The participation and enthusiasm of young people, especially girls, was resounding. The Challenge received more than 60 proposals – many of them outlining technology solutions for menstrual hygiene. 7 creative winners were selected to receive guidance from experts and seed funding to build, pilot, and scale their ideas in their communities.
Winning proposals included:
- The Brown Paper Bag project, a digital online community for girls to discuss menstruation with their peers
- Raaji, a female character who tackles the shame and stigma surrounding periods and conveys powerful messages to young women in short animations
- MAAM, a fun and interactive virtual support network to de-stigmatize conversations around menstruation by educating young girls and boys
- “The Change Every Girl Needs”, a mobile app to help girls track their period cycles while linking to relevant information, e.g. recommendations on pain medication
"UNICEF is incorporating learnings from the initiative into its work to promote positive societal norms on menstrual hygiene...
Moving forward, we plan to continue working together with youths to scale-up promising ideas from the Challenge to ensure that girls have an equal opportunity to manage their menstruation with dignity."
Sharing to speed up global gender equality
Building on Pakistan’s experiences with a digital MHM chatbot, real-time, personalized responses to girls’ questions is being scaled in other countries like Nigeria, Bangladesh, and Cote d’Ivoire to fit their local contexts.
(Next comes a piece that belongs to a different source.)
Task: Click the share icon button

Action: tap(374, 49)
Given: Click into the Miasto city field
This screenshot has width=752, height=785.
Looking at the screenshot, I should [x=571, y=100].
In Cote d’Ivoire, consulting with female influencers has led to the better engagement of girls on U-Reporter through “girl-centred content”. Globally, UNICEF and founding partner Gucci launched the Girls’ Empowerment Initiative at CHIMEHACK4, a hackathon where young girls and boys prototyped technological solutions to reach school-aged refugee girls with quality education. These Country Office experiences, along with lessons from design leaders like IDEO, have formed a roadmap for human-centred design that targets and incorporates a subset of users — girls — into every step of the process: generating tons of ideas and prototypes with girls; testing pilots with girls; putting innovative solutions out in the world for girls to use; and constantly improving solutions with feedback from girls.
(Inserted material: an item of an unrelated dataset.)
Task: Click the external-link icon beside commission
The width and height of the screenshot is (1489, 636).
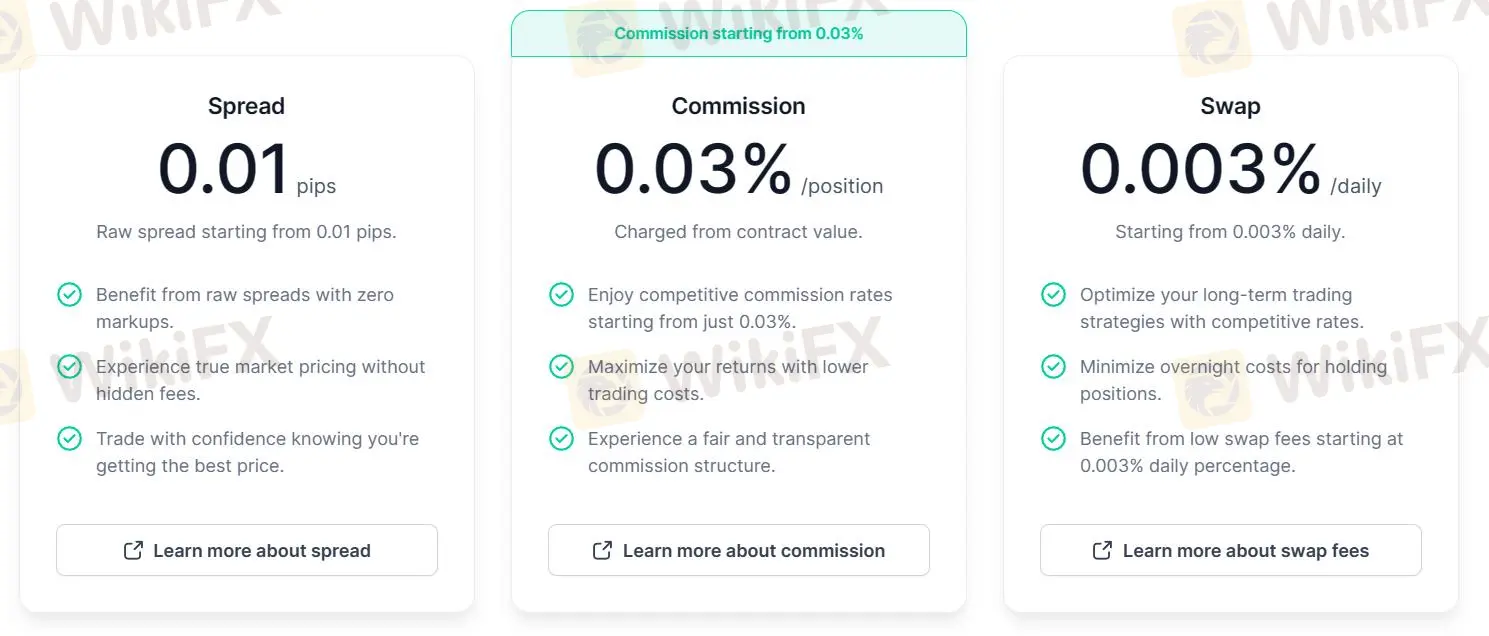Action: coord(602,550)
This “girl-centred design” roadmap is being tested in East Asia and the Pacific Region where, like in Pakistan, menstrual hygiene is a priority. UNICEF has collaborated with local design facilitators, youth networks and other UN agencies to organize workshops in Indonesia, Mongolia, and Papua New Guinea to design a mobile period-tracker app with adolescent girls. The girls — from diverse backgrounds — will participate in fun workshops made up of group discussions, role-playing, story-boarding, and sketching mock-ups and models of the solution. “We’re aiming for two outcomes,” explains the Project Manager, Sarah Atkinson. “Firstly, to develop an app that girls will want and love to use; that will provide them with the tools and content to be better informed about their menstrual health. And secondly, to document the process so others in different countries can adapt it and try it out in their context.”
The potential of human-centred design is endless. It can accelerate results for gender equality and girls’ empowerment. It helps to share results and solutions with other countries and regions, including those in emergency settings. It can be used to engage boys, caregivers, and teachers while helping tackle other gender issues like gender-based violence and child marriage.
For UNICEF, it is only the beginning to ensure that girls’ needs, ideas, and experiences are at the heart of the design.